“Sh!” commanded Susanna sternly. “If you say you’ve never heard of a thing like the Fourth Dimension, why, here at Harding that means social ostracism. To use simpler language suitable for very verdant little girls like you, not to have heard of the Fourth Dimension is a mark of complete and utter greenness, perfect and unbearable freshness, and even worse. If you haven’t heard of it, all right, but don’t say so, unless you want to be finally and forever dropped like—like a hot potato,”—Susanna glanced smilingly at the Curtain of Variety,—“by the best Harding circles. If you haven’t heard of it, why, bluff. Now don’t tell me you never heard of bluffing.”
“Well,” began Montana Marie, still smiling composedly, “you see I never heard of a lot of things that you do here, because I was mostly educated in a convent, I suppose. President Wallace understands that. That’s why he let me in when——”
Marie was too much absorbed in her speech, and her audience were too busy laughing at her confidential disclosures, to notice a slight commotion near the door. A second later the room was full of masked figures in black dominos. Two especially stalwart ones guarded the door. The rest drew a cordon around the amazed initiators and producing pieces of stout rope—procured, according to Straight’s directions, from the night watchman, who was under the impression that it was wanted by the Belden House matron for strange purposes of her own—they silently bound their prisoners, who were too astonished even to struggle, and started them in procession out the door and up the hall.

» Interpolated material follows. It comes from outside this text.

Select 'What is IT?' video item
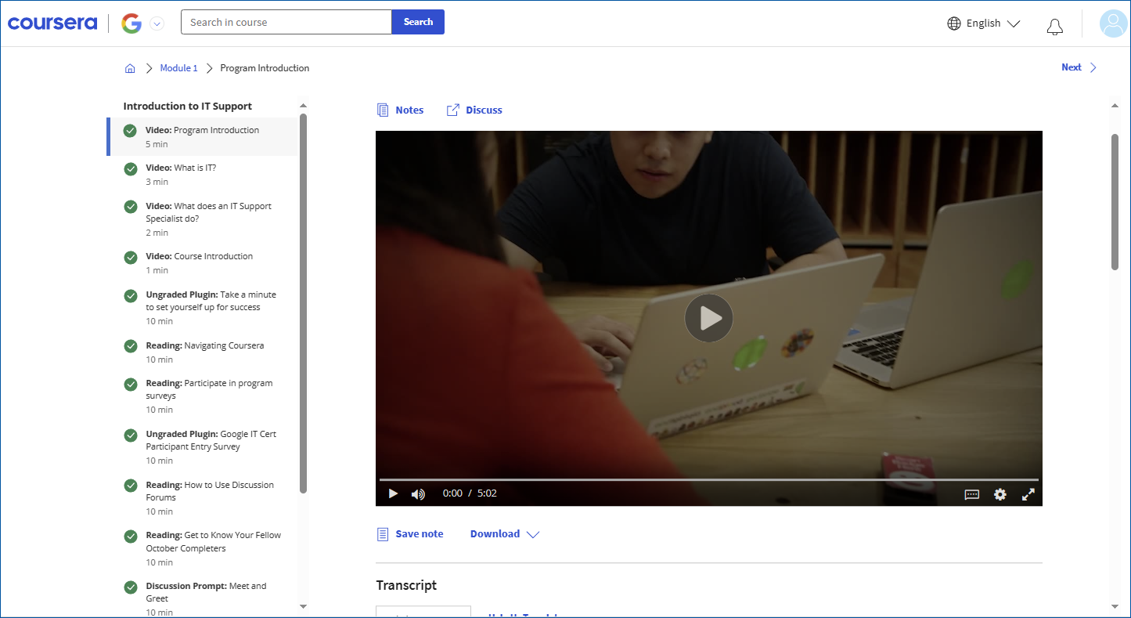1131x618 pixels. click(195, 168)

Suddenly a black domino cried, “Stop—I mean—halt, prisoners! We’ve forgotten something.”
For Montana Marie O’Toole still stood as she had been commanded to do to make her speech, on the quivering middle of the spring-board in the closet, viewing the performances of the black dominos with mingled surprise and amusement, manifested, as usual with her, by a smile, rather faint now, but still somehow infectious.
“We’ve forgotten the principal feature,” the voice went on. “Montana Marie O’Toole, get down. You’re no longer a persecuted little freshman. You’ve been nobly rescued by your junior protectors. Now come and see justice done on these base tormentors of youth and beauty.”

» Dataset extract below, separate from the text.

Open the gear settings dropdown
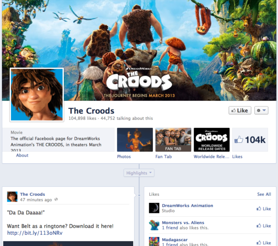 point(261,110)
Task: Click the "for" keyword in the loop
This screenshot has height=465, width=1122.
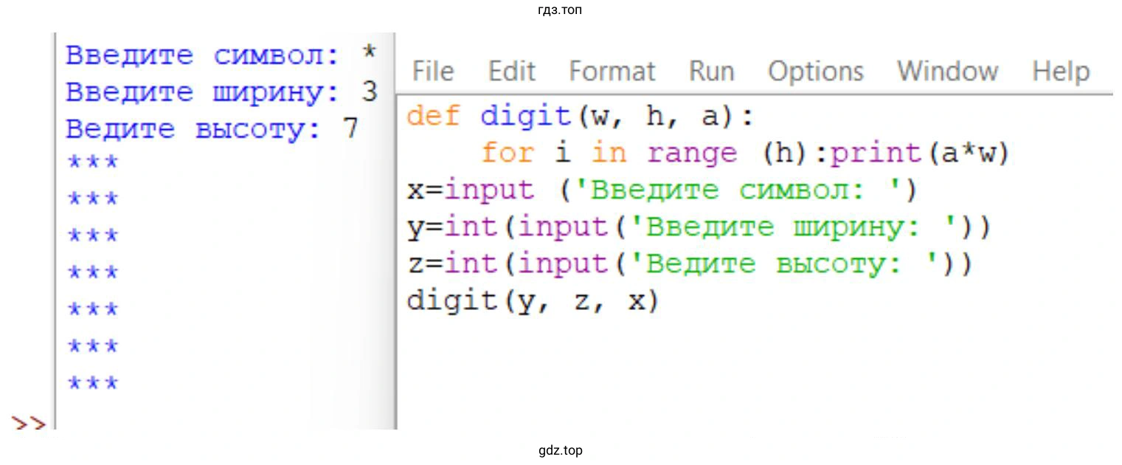Action: point(508,154)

“All right,” agreed Marie calmly, scrambling down from her uncertain perch and losing off a slipper again in the process.
Susanna picked it up and handed it to her meekly.
“You’re a champion bluffer, if you don’t know what it means,” Fluffy told her admiringly. “I suppose you knew all the time that they were coming, and that was why you just giggled at everything and let us do our worst.”
Montana Marie O’Toole smiled vaguely back at Fluffy. “Oh, no, I didn’t know——” she began.